There is so little time left.

7

She closed the door behind her and then stopped. She could feel a rush of excitement within her, and she wanted to savor it for a moment.

Linda generally arranged things in precise order, even her passions. For a woman with extravagant desires and exotic tastes, she was dedicated to routine and regimentation. She liked to plan her indulgences, so that every step of the way she knew exactly what to expect and how it would taste. Instead of dulling sensations, this quality heightened them. It was as if these two parts of her personality were in constant battle, tugging her in different directions. But she loved the tension that it created within her; it made her feel unique, and it made her into the truly extraordinary criminal she believed herself—and Michael—to be.

Linda imagined herself to be Faye Dunaway’s
Bonnie
to Michael’s Warren Beatty
Clyde.
She considered herself to be sensuous, poetic, and seductive. This wasn’t arrogance on her part as much as it was an honest appreciation of the way she looked and the effect she had on men.

Of course, she didn’t care for anyone who stared at her. She cared only for Michael.

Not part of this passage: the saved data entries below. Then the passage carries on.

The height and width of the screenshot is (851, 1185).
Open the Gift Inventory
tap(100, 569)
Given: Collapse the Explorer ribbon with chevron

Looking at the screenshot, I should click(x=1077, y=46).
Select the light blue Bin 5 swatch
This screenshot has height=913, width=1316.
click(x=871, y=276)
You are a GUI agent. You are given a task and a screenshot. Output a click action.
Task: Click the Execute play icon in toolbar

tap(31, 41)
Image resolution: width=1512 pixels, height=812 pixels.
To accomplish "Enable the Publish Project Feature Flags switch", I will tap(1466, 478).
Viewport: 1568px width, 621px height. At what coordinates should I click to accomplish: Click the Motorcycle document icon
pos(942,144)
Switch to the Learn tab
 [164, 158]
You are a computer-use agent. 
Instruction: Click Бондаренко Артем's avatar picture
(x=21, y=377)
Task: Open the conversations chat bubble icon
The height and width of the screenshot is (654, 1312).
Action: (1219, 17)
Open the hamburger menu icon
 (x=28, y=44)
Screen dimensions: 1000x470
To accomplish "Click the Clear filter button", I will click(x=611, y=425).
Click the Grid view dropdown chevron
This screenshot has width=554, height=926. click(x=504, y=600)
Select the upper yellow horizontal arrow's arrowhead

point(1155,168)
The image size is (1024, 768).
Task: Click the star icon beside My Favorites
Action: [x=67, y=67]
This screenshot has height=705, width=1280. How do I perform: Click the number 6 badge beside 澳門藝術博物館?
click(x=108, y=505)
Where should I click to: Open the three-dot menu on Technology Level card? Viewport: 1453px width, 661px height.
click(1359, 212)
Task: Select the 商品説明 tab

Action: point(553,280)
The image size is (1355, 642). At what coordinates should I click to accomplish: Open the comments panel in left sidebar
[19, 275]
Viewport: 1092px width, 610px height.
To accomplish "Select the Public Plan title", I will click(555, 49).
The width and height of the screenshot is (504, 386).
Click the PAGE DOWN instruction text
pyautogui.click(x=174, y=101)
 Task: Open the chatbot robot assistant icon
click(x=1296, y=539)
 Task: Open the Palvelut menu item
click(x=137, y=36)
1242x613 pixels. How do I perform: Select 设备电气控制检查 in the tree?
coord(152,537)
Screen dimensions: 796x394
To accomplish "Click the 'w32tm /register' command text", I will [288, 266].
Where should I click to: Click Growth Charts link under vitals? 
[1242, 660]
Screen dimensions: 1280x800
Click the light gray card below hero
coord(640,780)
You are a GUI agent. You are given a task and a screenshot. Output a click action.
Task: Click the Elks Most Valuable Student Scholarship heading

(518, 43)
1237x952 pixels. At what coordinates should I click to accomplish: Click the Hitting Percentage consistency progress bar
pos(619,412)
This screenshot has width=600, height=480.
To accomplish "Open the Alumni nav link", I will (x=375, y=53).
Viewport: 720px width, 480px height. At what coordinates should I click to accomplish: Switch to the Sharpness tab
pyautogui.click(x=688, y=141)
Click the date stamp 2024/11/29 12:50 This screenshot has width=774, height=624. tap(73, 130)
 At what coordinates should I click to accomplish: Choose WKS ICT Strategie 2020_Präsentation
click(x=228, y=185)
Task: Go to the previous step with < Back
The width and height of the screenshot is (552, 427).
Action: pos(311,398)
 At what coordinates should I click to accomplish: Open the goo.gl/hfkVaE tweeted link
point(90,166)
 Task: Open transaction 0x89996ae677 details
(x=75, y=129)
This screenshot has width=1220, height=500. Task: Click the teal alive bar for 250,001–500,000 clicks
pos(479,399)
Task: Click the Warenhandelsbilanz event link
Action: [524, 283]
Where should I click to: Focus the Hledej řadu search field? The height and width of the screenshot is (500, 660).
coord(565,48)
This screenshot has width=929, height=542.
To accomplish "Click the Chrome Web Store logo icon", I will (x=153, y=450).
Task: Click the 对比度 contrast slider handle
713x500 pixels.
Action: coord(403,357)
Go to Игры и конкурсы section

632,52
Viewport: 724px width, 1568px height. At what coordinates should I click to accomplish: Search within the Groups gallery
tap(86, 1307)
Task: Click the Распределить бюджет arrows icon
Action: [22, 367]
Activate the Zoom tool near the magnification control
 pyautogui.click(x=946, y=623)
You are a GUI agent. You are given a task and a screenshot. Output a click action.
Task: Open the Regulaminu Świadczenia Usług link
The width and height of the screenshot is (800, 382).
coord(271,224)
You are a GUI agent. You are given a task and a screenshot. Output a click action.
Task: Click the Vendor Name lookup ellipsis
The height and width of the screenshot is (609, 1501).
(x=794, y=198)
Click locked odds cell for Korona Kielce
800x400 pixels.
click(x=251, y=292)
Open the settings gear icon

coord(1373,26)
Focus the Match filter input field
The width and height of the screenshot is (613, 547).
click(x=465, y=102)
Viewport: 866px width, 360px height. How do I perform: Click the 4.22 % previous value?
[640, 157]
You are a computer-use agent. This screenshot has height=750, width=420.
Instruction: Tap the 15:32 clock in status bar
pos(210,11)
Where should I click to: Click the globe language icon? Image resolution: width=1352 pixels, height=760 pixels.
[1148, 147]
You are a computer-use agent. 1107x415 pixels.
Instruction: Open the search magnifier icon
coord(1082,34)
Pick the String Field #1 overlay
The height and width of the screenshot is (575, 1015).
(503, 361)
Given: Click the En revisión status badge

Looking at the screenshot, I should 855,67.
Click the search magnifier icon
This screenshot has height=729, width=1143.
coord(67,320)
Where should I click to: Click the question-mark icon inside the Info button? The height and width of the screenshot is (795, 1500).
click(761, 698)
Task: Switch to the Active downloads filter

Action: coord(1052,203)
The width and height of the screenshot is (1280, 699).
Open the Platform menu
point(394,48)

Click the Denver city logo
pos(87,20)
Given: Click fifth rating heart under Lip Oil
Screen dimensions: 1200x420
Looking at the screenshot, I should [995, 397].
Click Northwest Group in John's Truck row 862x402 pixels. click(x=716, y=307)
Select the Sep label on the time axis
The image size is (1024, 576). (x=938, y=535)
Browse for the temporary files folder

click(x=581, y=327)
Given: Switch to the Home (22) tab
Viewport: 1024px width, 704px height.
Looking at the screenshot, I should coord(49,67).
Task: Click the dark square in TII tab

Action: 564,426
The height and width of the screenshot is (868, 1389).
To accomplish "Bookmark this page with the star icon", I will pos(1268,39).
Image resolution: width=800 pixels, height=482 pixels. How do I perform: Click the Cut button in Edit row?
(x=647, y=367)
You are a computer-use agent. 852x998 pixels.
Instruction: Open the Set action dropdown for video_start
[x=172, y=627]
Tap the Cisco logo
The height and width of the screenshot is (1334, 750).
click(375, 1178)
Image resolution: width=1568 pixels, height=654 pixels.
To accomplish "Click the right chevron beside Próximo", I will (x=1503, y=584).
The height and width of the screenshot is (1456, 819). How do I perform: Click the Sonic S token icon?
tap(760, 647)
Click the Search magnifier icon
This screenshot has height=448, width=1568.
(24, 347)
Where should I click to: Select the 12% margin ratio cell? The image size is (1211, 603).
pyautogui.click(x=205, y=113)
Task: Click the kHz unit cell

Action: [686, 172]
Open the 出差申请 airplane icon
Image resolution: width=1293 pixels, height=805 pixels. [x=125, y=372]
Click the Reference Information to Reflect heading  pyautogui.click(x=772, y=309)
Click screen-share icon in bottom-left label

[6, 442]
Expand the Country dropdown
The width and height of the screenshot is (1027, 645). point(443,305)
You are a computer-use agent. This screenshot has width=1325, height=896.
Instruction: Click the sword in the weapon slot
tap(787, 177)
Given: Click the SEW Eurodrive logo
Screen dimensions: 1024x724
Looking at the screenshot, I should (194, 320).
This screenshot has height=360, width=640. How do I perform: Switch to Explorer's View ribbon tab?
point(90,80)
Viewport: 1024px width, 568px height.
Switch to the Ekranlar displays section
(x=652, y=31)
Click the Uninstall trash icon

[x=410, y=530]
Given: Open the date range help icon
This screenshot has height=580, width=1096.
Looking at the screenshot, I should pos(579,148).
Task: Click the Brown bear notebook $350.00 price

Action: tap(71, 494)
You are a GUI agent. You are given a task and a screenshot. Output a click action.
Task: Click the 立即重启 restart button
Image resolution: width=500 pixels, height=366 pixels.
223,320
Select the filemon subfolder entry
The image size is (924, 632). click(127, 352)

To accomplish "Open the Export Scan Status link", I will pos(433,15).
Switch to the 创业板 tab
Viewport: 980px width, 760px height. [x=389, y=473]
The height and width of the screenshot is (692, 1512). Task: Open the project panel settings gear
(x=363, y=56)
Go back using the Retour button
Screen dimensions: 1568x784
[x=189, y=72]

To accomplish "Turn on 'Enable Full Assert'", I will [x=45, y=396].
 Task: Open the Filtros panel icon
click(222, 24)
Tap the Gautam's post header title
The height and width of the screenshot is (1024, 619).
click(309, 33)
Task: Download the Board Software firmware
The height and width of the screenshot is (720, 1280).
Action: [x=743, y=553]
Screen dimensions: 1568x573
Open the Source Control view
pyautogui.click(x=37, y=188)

She slowly let her eyes sweep over the basement room. Stark white walls. An old brown metal frame bed with a white sheet covering a dingy gray mattress. A portable camp toilet in the corner. Large overhead lights threw unrelenting brightness into every corner. The still, hot air smelled unpleasantly of disinfectant and fresh paint. Michael had done his usual good job at fixing everything up for the start of
Series #4
. She was always a little surprised by how handy he had become—his expertise was with the computers and Web operations that he had studied in college and graduate school. But he was also adept with an electric power drill and a hammer and nails. He was a regular jack-of-all-trades. Perhaps that was why she loved him as deeply as she did.

Linda believed the two of them were linked in a way that defined
special.

She paused and took a detective’s inventory. What could she see in the room that gave the basement any sort of recognizable identity? What might show up in the background of the webcast that indicated
anything
about where they were or who they might be?